Le site d`information "StreetPress" a également révélé l`existence d`un avion privé (un Beechcraft à hélices), spécialement affrété par l`État, pour déplacer certains migrants de Calais vers des centres de rétention. Une information confirmée ensuite par plusieurs médias. Hervé Favre, de "La Voix du Nord", voit dans ce recours un réel effort de la part du gouvernement. "On ne peut pas (lui) reprocher d`essayer de dissuader les candidats à la traversée impossible en les incitant à faire une demande d`asile en France", juge-t-il.

Les migrants de Calais, qui souhaitent majoritairement passer en Grande-Bretagne, "posent une question à laquelle on ne peut pas, nous, répondre", a estimé mercredi Jean-Marie Le Guen, secrétaire d`Etat aux relations avec le Parlement, sur l`antenne de RFI. "Il n`y a pas de solution, il n`y a que des approches qui sont diverses, qui sont humanitaires, (...) il faut évidemment une aide humanitaire vis-à-vis de ces gens-là, mais en même temps, nous n`avons pas la réponse juridique à leur demande, ni même à leur souhait, puisqu`elles ne souhaitent pas rester sur le territoire français tout en y étant", a-t-il insisté.

Le secrétaire d`État a écarté la réouverture d`un centre d`accueil comme celui de Sangatte, "où on laisse des milliers de personnes stationnées, avec la non-volonté de demander quelque chose à la France et l`espoir d`obtenir quelque chose de la Grande-Bretagne, que la Grande-Bretagne ne veut pas leur donner". Ouvert en 1999, le centre de Sangatte, géré par la Croix-Rouge avait rapidement été en surcapacité, avec 2.000 personnes accueillies contre 800 prévues initialement. Il avait été fermé en 2002.

Dans "Les Dernières Nouvelles d`Alsace (DNA)", Didier Rose, se demande "si, en matière de politique d`asile, il y a un pilote dans l`avion". Car "Le Monde" rapporte les chiffres édifiants d`un rapport de la Cour des Comptes. "Le taux d`exécution des obligations de quitter le territoire français, notifiées aux personnes déboutées du droit d`asile, est de 6,8%. (...) In Fine, plus de 96% des personnes déboutées resteraient en France".

Des chiffres qui interpellent Raymond Couraud dans "L`Alsace" : "la politique française du droit d`asile est aussi couteuse qu`inefficace, si l`on en croit le rapport (...). Les dépenses liées à la politique du droit d`asile viennent s`ajouter aux contributions que la France verse à l`Europe pour gérer, plutôt mal que bien, le flot incessant de réfugiés qui frappent à nos portes".

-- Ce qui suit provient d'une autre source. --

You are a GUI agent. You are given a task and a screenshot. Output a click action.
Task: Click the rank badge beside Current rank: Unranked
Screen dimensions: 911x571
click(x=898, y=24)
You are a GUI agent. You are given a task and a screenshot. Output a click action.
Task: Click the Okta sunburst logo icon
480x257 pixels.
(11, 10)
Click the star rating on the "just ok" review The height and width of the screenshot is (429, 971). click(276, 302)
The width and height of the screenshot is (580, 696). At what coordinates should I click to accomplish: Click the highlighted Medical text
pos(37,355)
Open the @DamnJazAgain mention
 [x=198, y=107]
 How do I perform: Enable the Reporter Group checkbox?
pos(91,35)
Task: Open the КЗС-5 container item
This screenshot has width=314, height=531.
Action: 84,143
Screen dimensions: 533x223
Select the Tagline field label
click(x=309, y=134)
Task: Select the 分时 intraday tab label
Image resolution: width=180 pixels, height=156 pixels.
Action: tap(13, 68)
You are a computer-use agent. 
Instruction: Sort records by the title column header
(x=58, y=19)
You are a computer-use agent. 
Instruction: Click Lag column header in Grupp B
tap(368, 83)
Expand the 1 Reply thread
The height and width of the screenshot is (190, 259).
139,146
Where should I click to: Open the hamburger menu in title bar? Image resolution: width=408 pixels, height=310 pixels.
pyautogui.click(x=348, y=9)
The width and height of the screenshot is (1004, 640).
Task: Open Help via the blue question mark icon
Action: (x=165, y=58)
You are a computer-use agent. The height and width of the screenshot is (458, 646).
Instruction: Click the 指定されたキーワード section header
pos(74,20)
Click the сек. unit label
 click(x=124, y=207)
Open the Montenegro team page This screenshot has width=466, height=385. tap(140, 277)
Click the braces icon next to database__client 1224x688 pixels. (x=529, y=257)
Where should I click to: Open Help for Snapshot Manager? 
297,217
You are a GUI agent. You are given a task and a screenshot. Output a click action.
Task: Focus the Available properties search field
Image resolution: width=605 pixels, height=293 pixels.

Pour Jean-Françis Pécresse des "Échos", créer un nouveau statut de `réfugié climatique` ne serait donc qu`un égarement supplémentaire. "La proposition de loi écologiste que doit en principe examiner le Sénat ce mercredi part d`une bonne intention (...) mais plutôt qu`une nouvelle convention inapplicable, la communauté internationale à mieux à leur offrir: un cadre regroupant les services de base à apporter aux réfugiés, du Nord comme au Sud".